Greenpeace is a little hot under the collar. This might be the result of global warming (now conveniently “climate change”).
Paper pushing
Greenpeace is a little hot under the collar. This might be the result of global warming (now conveniently “climate change”).
Or, more appropriately, Greenpeace is always heated up by the idea of a successful big business like Kimberly-Clark, whose brands include Scott Tissue, Kleenex and Huggies, using natural resources to make a profit.
Greenpeace launched its “Kleercut” crusade on K-C in 2005, accusing the company of using wood purchased from British Columbia coastal forest—which was against the company’s policy.
It turns out Greenpeace was right, and K-C apologized, admitting it had in fact purchased some wood chips that had been harvested in British Columbia.
Big business liars, right? Yes—but it was never as if the company got that much wood from there—and at least it was recycled, according to a 2006 CNN report.
So K-C no longer does that. But Greenpeace has only kept up the heat on K-C for buying wood products from entirely legal areas—and calling their practices unsustainable.
But it’s just not true; K-C has more than cleaned up their act. They never really had a bad act to begin with.
Here’s what Greenpeace says: “Most of the pulp Kimberly-Clark uses for its disposable tissue products comes from unsustainable sources … [including] wood fiber from ancient forests like the Canadian Boreal.”
And then they further decry Kleenex for containing “no recycled fiber at all.” Under the heading of what K-C products are made from, the only listed source is “Ancient forests like the Canadian Boreal Forest.”
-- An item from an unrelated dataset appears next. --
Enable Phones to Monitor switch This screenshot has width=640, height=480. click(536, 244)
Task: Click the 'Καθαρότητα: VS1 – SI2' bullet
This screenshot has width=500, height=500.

The way Greenpeace talks about the ancient forest you’d think K-C was making tissue out of the elderly.
And so Greenpeace has called on you to boycott K-C’s products.
While most of the Boreal Forest is legally developable, most of it has not been harvested. Paper giant Weyerhaeuser notes, “After producing wood products for more than a century, 92 percent of Canadian land that was originally forested is still forested. This is more than any other forested nation.”
Why haven’t all those greedy, ancient, tree-hungry paper giants eaten through the forests yet?
Apart from the size of the forest, there are several third-party certification organizations, such as the Forest Stewardship Council (FSC) or the Sustainable Forestry Initiative, from whom companies seek stamps of approval on the wood fiber they buy. The stamps certify the sustainability of harvest methods.
This isn’t exactly easy on the industry either, as only about one-tenth of the forests available are certified. And, as CNN reported in 2006, K-C says it can’t get enough of what it needs from the favored watchdog FSC to do its job.
The wood fiber that is from the Boreal Forest is usually the byproduct of lumber usage. A company had better use that wood, so why not K-C? And where K-C harvests, including in clear-cutting, it replants—one of the watchdog requirements.
On top of K-C’s generally good forestry record, the company was rated No. 9 on the EPA’s Fortune 500 Green Power List. This is in part due to using its own waste to generate electricity via methane gas—it claims this creates 7 percent of its Everett, Wash., plant’s electricity.
And, as the company notes, among “personal products companies” the DOW Jones Sustainability World Indexes ranked K-C in first place.
Yet Greenpeace still does not like K-C. It must conform to Greenpeace standards. And instead of working with the company to help it continue to find sustainable environmental practices that are good for business, it protests.
Kimberly-Clark is a successful company that is as responsible as any other company in tune with environmental policies and standards. They have to be to continue making a profit and paying roughly 50,000 employees. These are real people with families to feed.
Greenpeace has a much easier road. They don’t have to be for anything. They gather donations via calling foul and propping the Boreal Forest up as an untouchable victim.
If Greenpeace believes the forest is worth protecting, then it ought to convince the Canadian government of the forest’s necessity—something the Canadian Senate is visiting this year. But instead, they have used only rhetoric to slander a decent company.